_WORK TO COMPLETE:_ Somewhere below is a line with "You are a GUI" and, later, a line with "Task: Expand the provider dropdown arrow"; repeat those two lines and all the lines between them, exactly as they are.

*** DATA

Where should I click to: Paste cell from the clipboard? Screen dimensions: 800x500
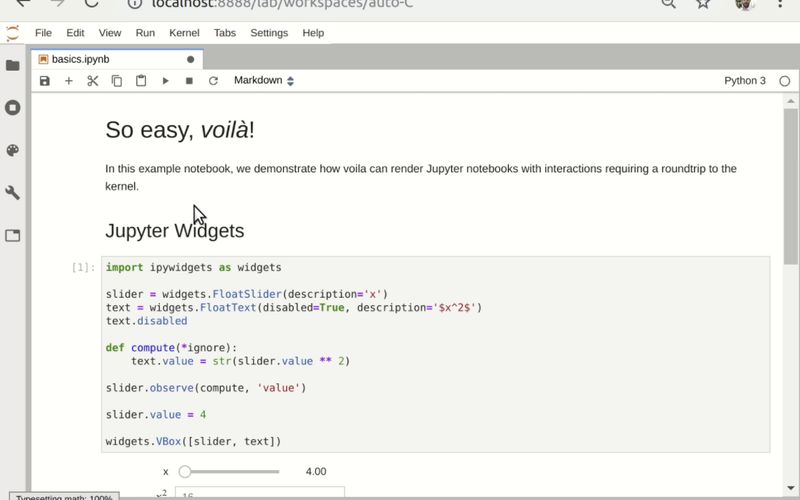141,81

******
*** DATA

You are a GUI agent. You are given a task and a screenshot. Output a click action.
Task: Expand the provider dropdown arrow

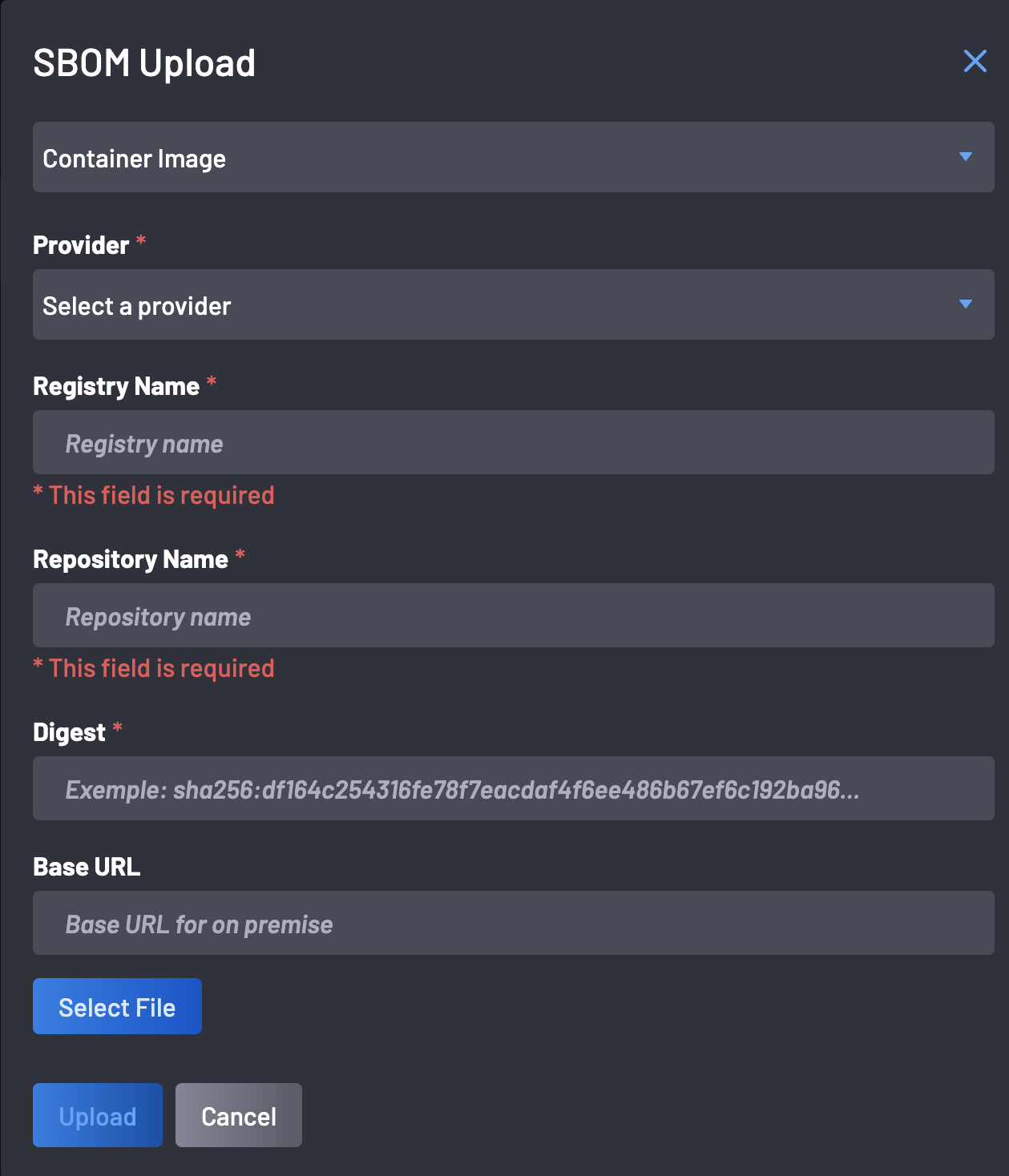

******
*** DATA

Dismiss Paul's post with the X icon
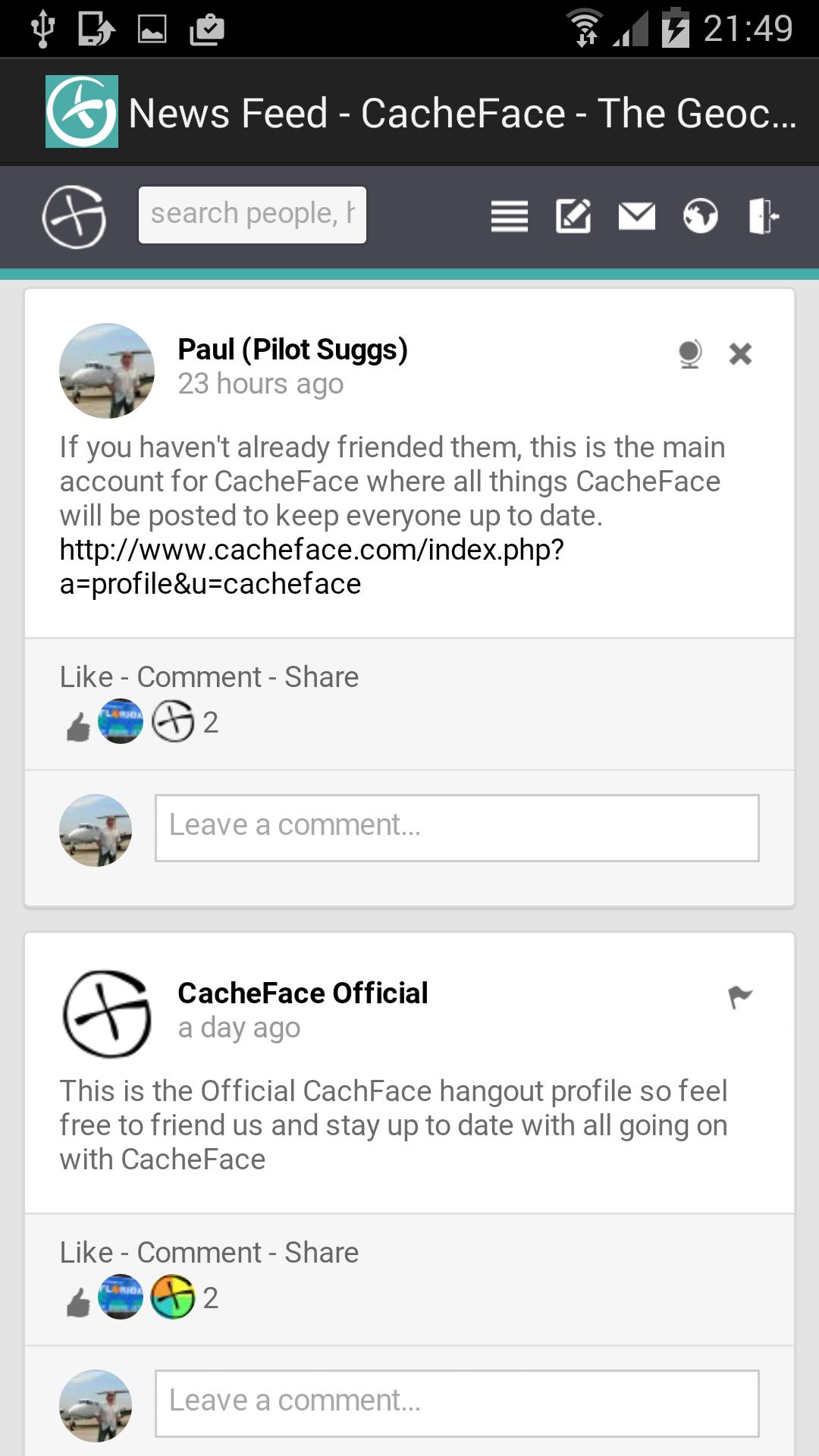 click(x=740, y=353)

******

_ANSWER TO THE EXERCISE:_
You are a GUI agent. You are given a task and a screenshot. Output a click action.
Task: Expand the provider dropdown arrow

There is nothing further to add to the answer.